Although the records contain pictures, none belong in the copy: restate word for word only the lines from the one with "Where should I" through the one with "This screenshot has width=870, height=521.", both included.

=== Records provided ===
* * * *
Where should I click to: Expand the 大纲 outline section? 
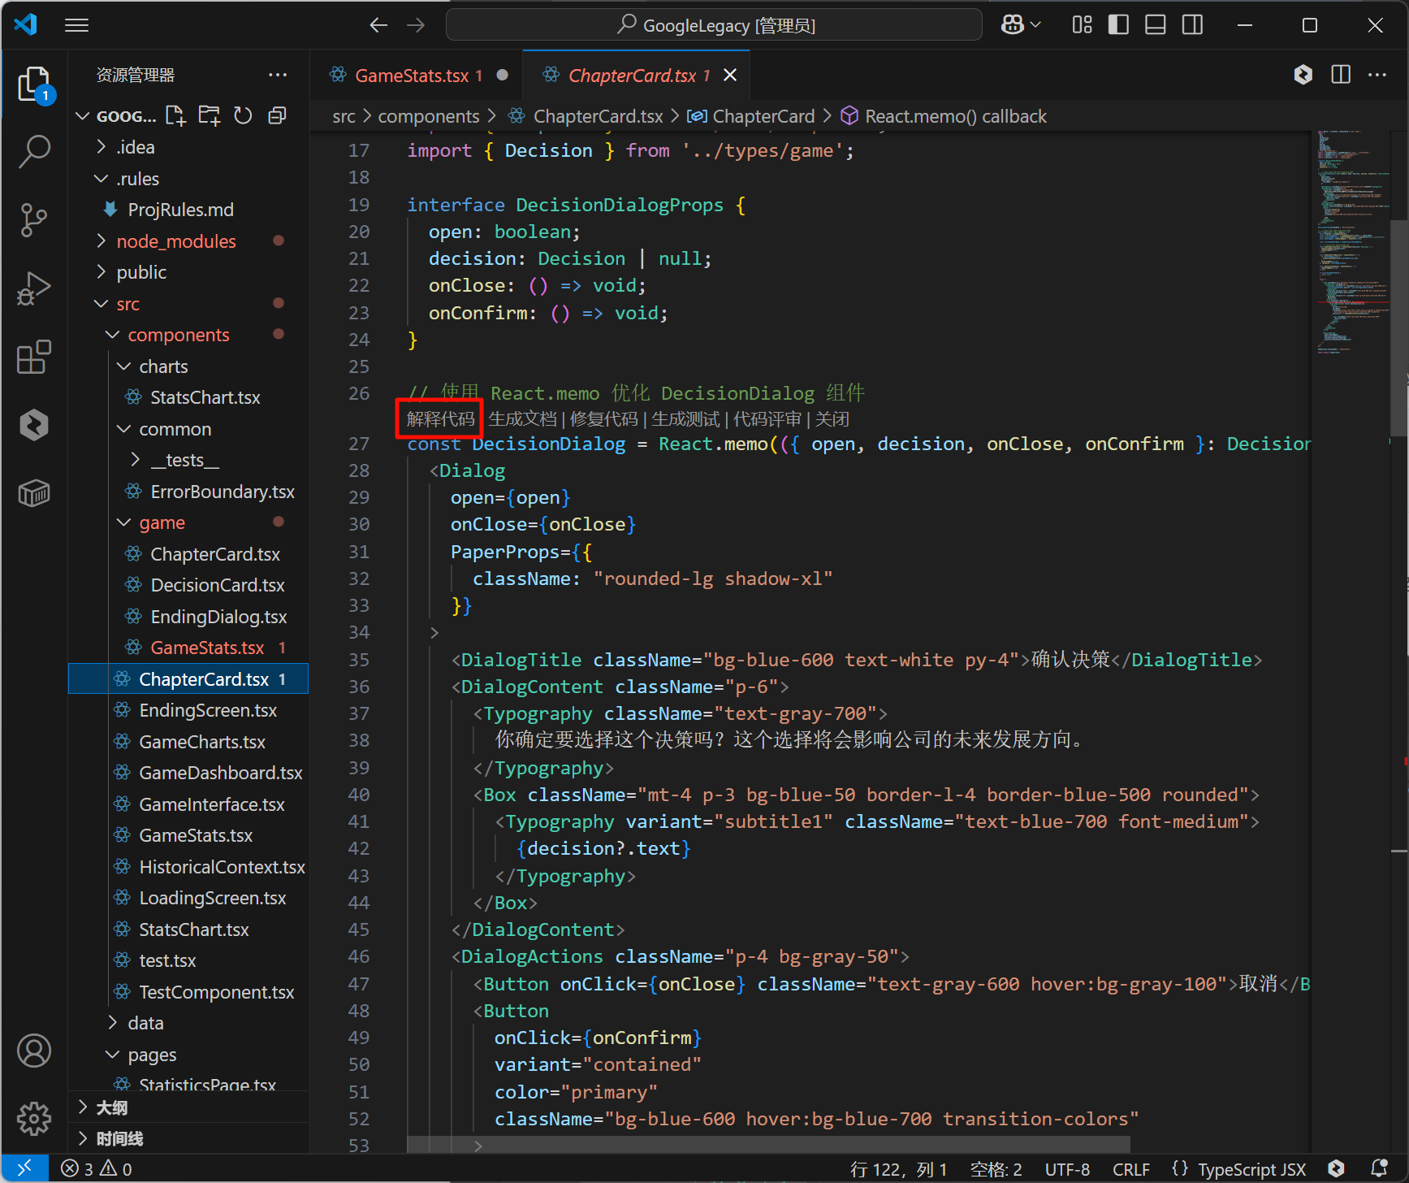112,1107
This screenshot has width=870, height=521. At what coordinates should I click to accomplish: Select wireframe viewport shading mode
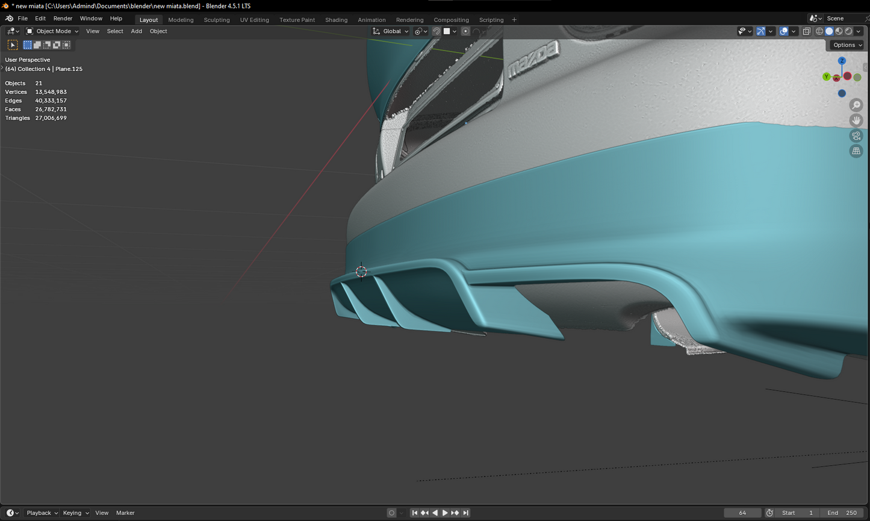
* * * *
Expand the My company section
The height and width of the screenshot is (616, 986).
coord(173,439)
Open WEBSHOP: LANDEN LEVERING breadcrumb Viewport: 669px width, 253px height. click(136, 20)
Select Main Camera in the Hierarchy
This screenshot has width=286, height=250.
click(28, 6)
* * * *
=== Result for this task ===
Where should I click to: Expand the 大纲 outline section? 
112,1107
This screenshot has width=870, height=521. At what coordinates should I click to accomplish: Select wireframe viewport shading mode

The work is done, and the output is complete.